Si bien hay carrera, no hay posibilidades de correr en línea recta en un cuadrilátero de cuatro por cuatro: una caja, cerrada, donde deambulan los fantasmas que acarreamos no con carga plasmática pretérita, sino con la imposibilidad de hacerse carne en el futuro. Por otro lado, la interpelación desde la dramaturgia, no la podríamos comprender cabalmente -aunque la obra se observe, en última instancia, en esa soledad grupal que nos brinda el teatro- sin entender que tras toda obra hay una persona, una inquisidora colmada de subjetividades que subvierte creando.
Lxs actrices/actores -Martina Alonso, Alejandro Monetta, Agustín Vera y Jowy Sztryk- hacen un despliegue físico y actoral a tono con la propuesta y con el título; y la dirección, efectuada por Fernanda Provenzano, les saca el jugo en una puesta minimalista, pero que a la vez se vuelve neobarroca debido a la cantidad de tópicos que introduce en ese cubículo imaginario en el cual las luces -y las sombras- cumplen un papel destacado.
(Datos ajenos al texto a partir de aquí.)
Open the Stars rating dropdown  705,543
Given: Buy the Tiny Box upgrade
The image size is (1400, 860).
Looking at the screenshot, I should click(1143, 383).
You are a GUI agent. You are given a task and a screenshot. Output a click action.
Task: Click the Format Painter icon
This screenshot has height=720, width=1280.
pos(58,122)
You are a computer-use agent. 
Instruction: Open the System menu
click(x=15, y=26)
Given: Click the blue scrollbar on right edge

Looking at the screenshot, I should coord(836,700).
Si hay algo que queda develado en el trabajo actoral, es la fetichización que toda obra guarda en su interior: solo vemos el “producto” terminado y dejamos de percibir la cantidad de horas de ensayo y de entrenamiento que tiene esta obra para alcanzar tal exactitud de tiempos y cruces y entrecruces.
La propuesta, en definitiva, nos invita a pensarnos en tres niveles, al menos: como individuxs, al buscar un “lugar” en la vida; como grupo humano, al despersonalizar las procuras de un otrx; y como sociedad, que dejó de estar en comunión con su mundo para perseguir un “deber ser” tirano y alienado. Todos los miércoles, a las 21 hs, en El Método Kairós -la sala de El Salvador 4530, en Palermo- se larga una carrera: ¿te animás a correrla? Quién te dice, correr un rato te lleve a correr menos.